Tempers are fraying in NATO. Following Canadian PM Stephen Harper’s threat to withdraw its troops from Kandahar in the south of Afghanistan if other NATO countries don’t send additional troops to help, Germany has now rejected calls for it to send more help to the south. Mike Boyer at Foreign Policy sums up views in DC:
…if NATO members cannot support the military effort in Afghanistan, you have to wonder what it is that these countries stand for.
Here at Wilton Park’s conference on European security in 2020, tempers are fraying too. There’s dark muttering in some of the discussions in the margins that whatever Germany may say about only having signed up for peacekeeping duties in the north, the reality is that Germany sent troops to Afghanistan in order to curry support for its bid for a permanent Security Council seat in 2005, but isn’t there for its overstretched allies when the going gets tough. Chatham House’s Paul Cornish takes a similar view in the Telegraph today:
“Nato is in operations now and the whole of Nato has made this commitment to Afghanistan, so why should it be mainly American and British and Canadian boys who are fighting and dying? This all goes back to the key question about the health and vitality of the trans-Atlantic security relationship. Here we are, in extremis, and other Nato member states just don’t stump up the troops.”
Interestingly enough, though, the Weekly Standard – of all publications – thinks that US Defence Secretary Robert Gates has some blame to shoulder for the fractious nature of discussions, as Michael Goldfarb sets out:
Both the content and timing of Gates’s blunt letter to his German counterpart Franz-Josef Jung, which was leaked yesterday by the center-left paper Sueddeutsche Zeitung, have left even staunchly pro-American politicians from the conservative CDU/CSU parties supporting Chancellor Merkel astounded and annoyed…

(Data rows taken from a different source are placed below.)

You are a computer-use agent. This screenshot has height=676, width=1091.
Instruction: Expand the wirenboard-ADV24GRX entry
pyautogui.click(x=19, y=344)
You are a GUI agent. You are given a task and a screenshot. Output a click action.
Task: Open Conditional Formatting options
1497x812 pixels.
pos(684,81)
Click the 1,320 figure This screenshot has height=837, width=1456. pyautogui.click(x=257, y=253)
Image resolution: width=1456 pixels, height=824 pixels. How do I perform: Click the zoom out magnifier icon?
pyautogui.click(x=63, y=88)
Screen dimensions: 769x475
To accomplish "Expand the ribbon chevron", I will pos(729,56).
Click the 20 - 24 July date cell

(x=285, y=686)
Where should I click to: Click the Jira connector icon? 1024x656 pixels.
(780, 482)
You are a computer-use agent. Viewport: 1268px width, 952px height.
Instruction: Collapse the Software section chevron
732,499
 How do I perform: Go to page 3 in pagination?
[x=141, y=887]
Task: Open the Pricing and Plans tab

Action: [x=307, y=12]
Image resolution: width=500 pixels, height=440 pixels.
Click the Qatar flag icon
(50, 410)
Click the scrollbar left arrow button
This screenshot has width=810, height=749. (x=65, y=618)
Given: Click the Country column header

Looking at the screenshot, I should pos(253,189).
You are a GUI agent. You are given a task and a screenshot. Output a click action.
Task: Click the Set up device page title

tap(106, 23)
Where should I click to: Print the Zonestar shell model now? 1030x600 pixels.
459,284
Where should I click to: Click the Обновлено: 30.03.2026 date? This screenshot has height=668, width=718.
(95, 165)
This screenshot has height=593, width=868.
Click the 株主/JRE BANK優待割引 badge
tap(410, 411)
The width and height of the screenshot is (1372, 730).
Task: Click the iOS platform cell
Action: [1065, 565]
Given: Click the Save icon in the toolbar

Current opinion polls indicate that about two-thirds of all Germans want an immediate Bundeswehr pullout from Afghanistan, but despite this growing public pressure, Chancellor Merkel and her CDU/CSU allies are strongly committed to the Bundeswehr’s Afghanistan mission and considering doing more (like in the case of [the Quick Response Force in northern Afghanistan). Given this highly charged domestic political context, aggressive demands from abroad that Germany deploy additional combat troops and helicopters to southern Afghanistan tend to play into the hands of those who want a complete German military pullout.